恋の訪れ
「そ、それは先輩も一緒じゃん。ってか、もう寝ましょう…」
”あたしも寝るんで”
付け加えるように言って、真上にいる先輩の身体を押す。
これ以上、もうこんな話したくない。むしろ、あたしが強引だったとか積極的だったとか。

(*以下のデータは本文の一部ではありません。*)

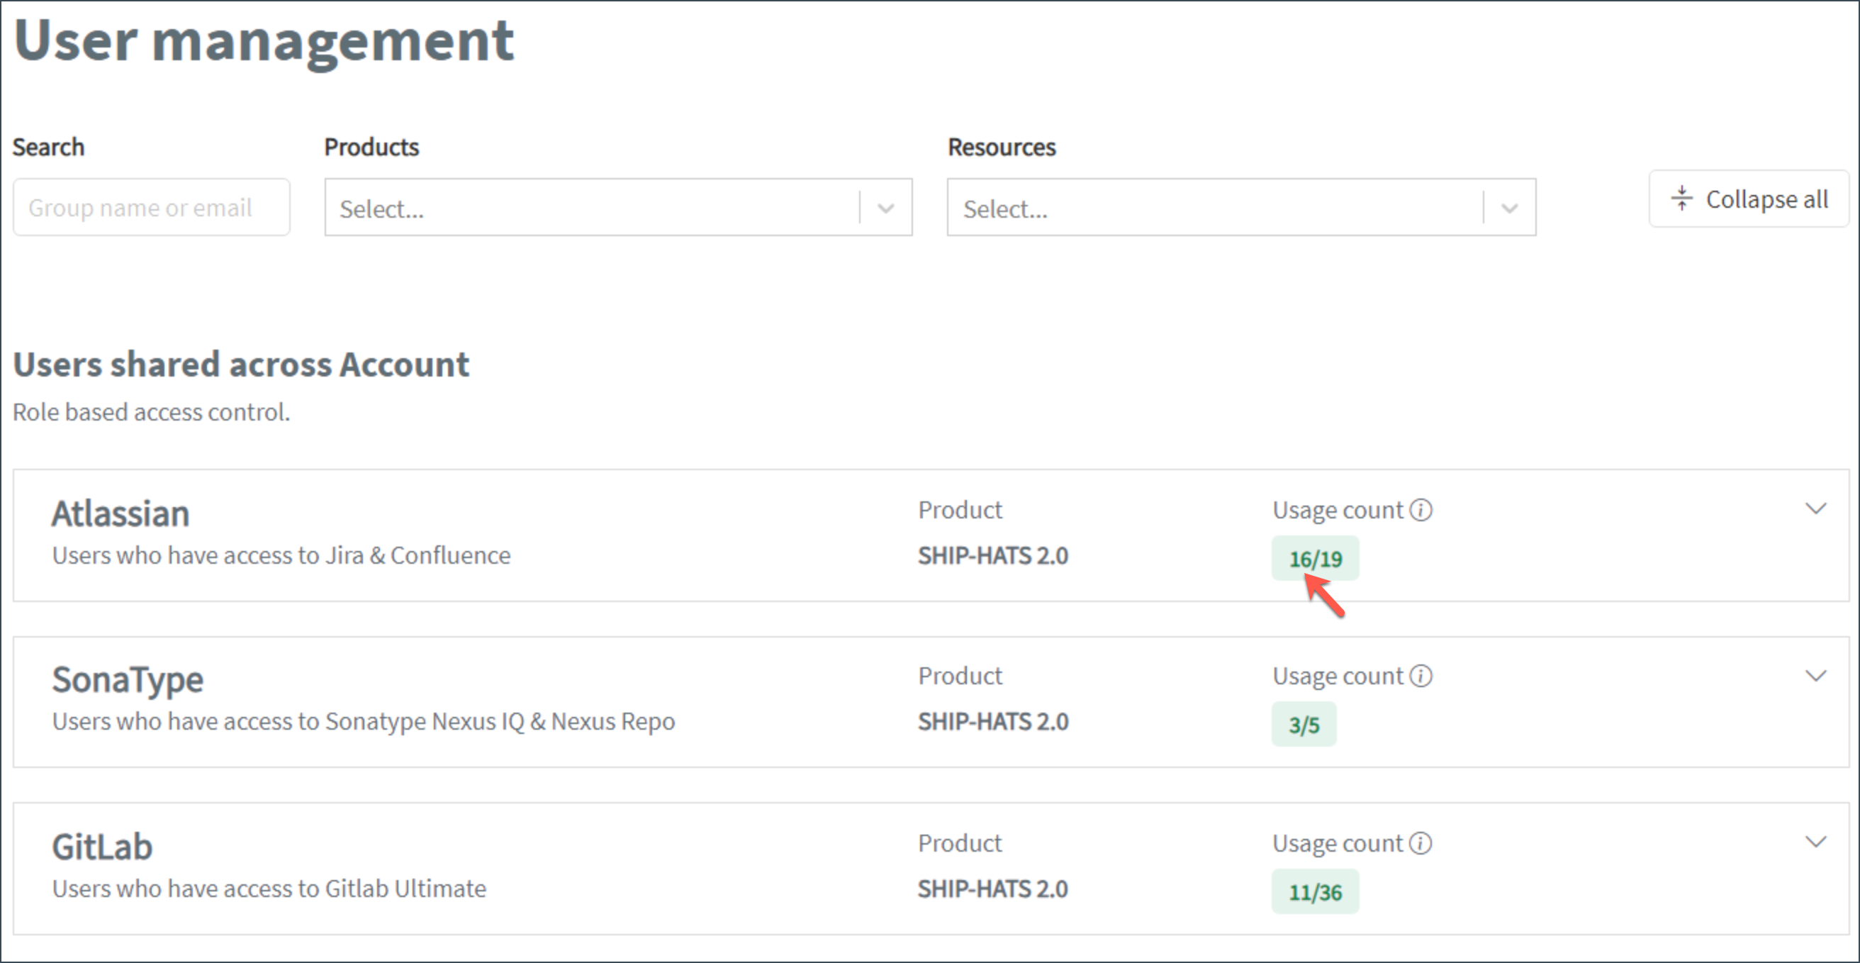Click the 3/5 usage count indicator
The width and height of the screenshot is (1860, 963).
tap(1304, 724)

先輩のファーストキスを奪ったとか。訳のわからない話なんてしたくない。
そんな記憶すら一切覚えてなんか、ない。
なのに。
「つかお前の所為で眠さすら吹っ飛んだんだけど」
「そ、そんな事知りませんよ。お願いですから離れてください」
グッとさっきよりも力強く押したのにも係わらず先輩は動こうともしない。
なんなの、なんて思った時、
「サクヤとヤったってほんと?」
「え、えぇっ!?」
あまりの衝撃の言葉に目眩が起きそうだった。
「サクヤがさ、気持ち良かったって。だから莉音がそのまま眠って起きないからって」
「えっ、ちょっ、あたしサクヤ先輩と!?」
「お前、そんなのも覚えてねーの?」
「だって、あたし眠ってただけで…」
自分の目が自棄に激しく泳ぐのが分かる。
視点が合わないまま目の前に居る昴先輩の顔が歪む。
あたし、サクヤ先輩と?
だって眠ってただけでしょ?
それすら記憶がないあたしに、さっきまで真剣だった昴先輩は、また意地悪く笑ってそのままあたしの真上から離れて行った。